*** SOURCE TEXT Section Begins ***

9 December 2023

Interview with Alex Cullen, Weekend Today Show

Note

Subjects: interest rates, scams 

ALEX CULLEN:

Australia's central bank has revealed one in fifty borrowers are enduring severe financial stress, working more hours, spending less and dipping into their savings to cope with those steep interest rate hikes. Assistant Treasurer Stephen Jones joins us right now in Canberra. Assistant Treasurer, thank you so much for your time and thanks for being with us. Thirteen rate hikes in recent times. Is your government doing enough to ease this cost of living pain, especially before Christmas?

STEPHEN JONES:

Look, the independent Reserve Bank is responsible for interest rates. It's our job as a government to ensure we're doing everything we can to keep employment strong, so that all of those Australians who we acknowledge are doing it tough, have a job. And in that respect, you'd have to say, very good job there. Over 500 million jobs. Sorry, over 500,000 jobs, I should say, created over the last 18 months. Fourteen million plus Australians in the workforce. So, that bit of the story is good. We've got to keep pressure, we've got to ensure that our fiscal strategy is right. If we do the things that a lot of Australians might want us to do, which is post cheques out, spread money around, that'll have the absolute opposite impact of what we need to do. It'll put inflation up and pressure on the Reserve Bank to increase interest rates again.

*** SOURCE TEXT Section Ends ***
*** DATA UNDER STUDY Section Begins ***

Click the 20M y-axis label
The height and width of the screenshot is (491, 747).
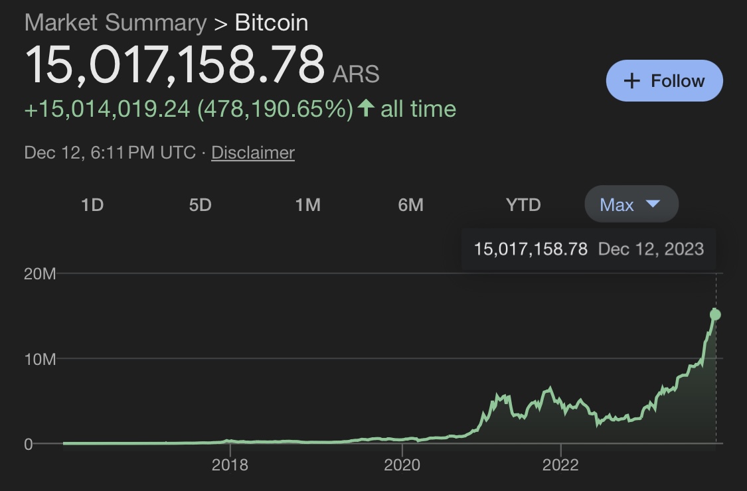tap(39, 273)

*** DATA UNDER STUDY Section Ends ***
*** DATA UNDER STUDY Section Begins ***

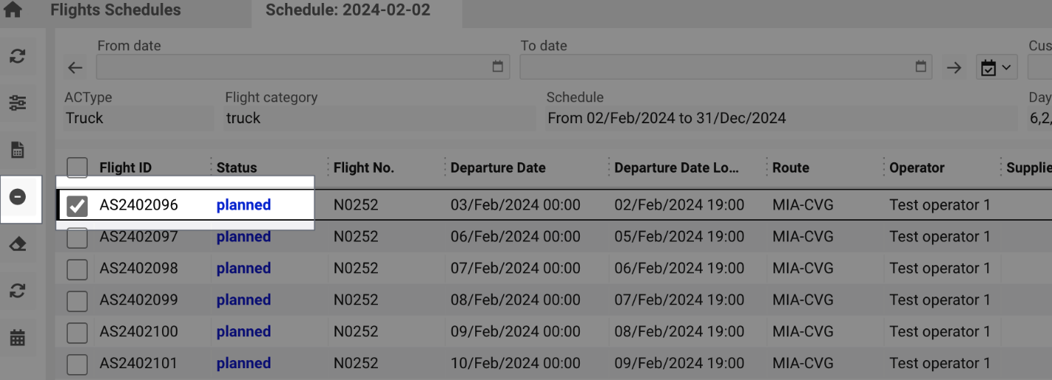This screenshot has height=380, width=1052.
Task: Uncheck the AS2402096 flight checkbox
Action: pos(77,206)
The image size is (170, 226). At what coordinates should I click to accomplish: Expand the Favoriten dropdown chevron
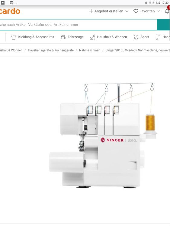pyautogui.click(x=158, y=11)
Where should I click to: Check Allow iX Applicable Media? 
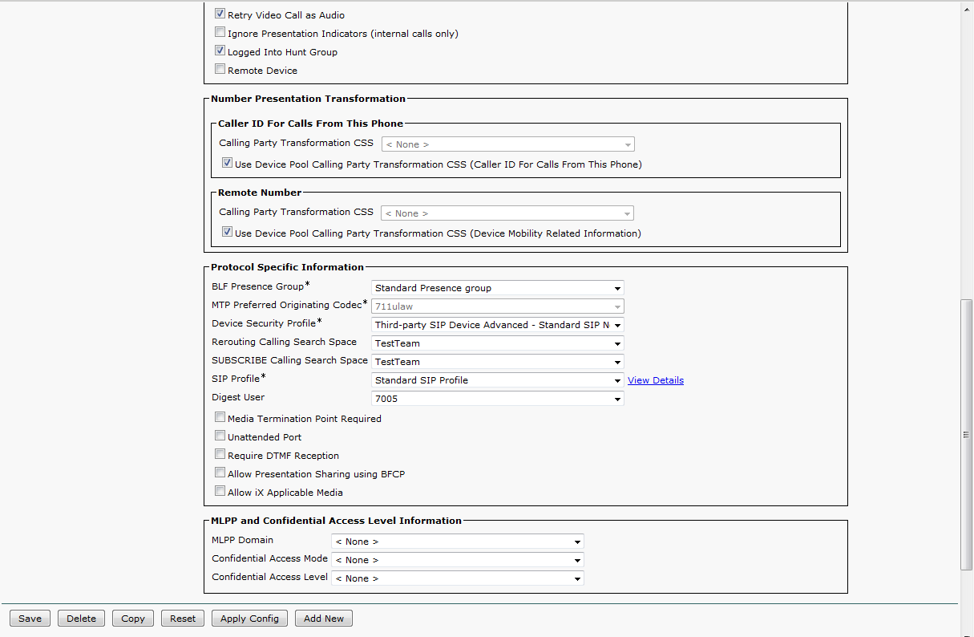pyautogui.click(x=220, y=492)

*** DATA UNDER STUDY Section Ends ***

### WHAT YOU ARE ASKED TO DO:
Copy everything from "Subjects: interest rates, scams" down to "especially before Christmas?" in the interview transcript, replacing "Canberra" with "Sydney". The material has nothing to do with the interview transcript.

### EXPECTED ANSWER:
Subjects: interest rates, scams 

ALEX CULLEN:

Australia's central bank has revealed one in fifty borrowers are enduring severe financial stress, working more hours, spending less and dipping into their savings to cope with those steep interest rate hikes. Assistant Treasurer Stephen Jones joins us right now in Sydney. Assistant Treasurer, thank you so much for your time and thanks for being with us. Thirteen rate hikes in recent times. Is your government doing enough to ease this cost of living pain, especially before Christmas?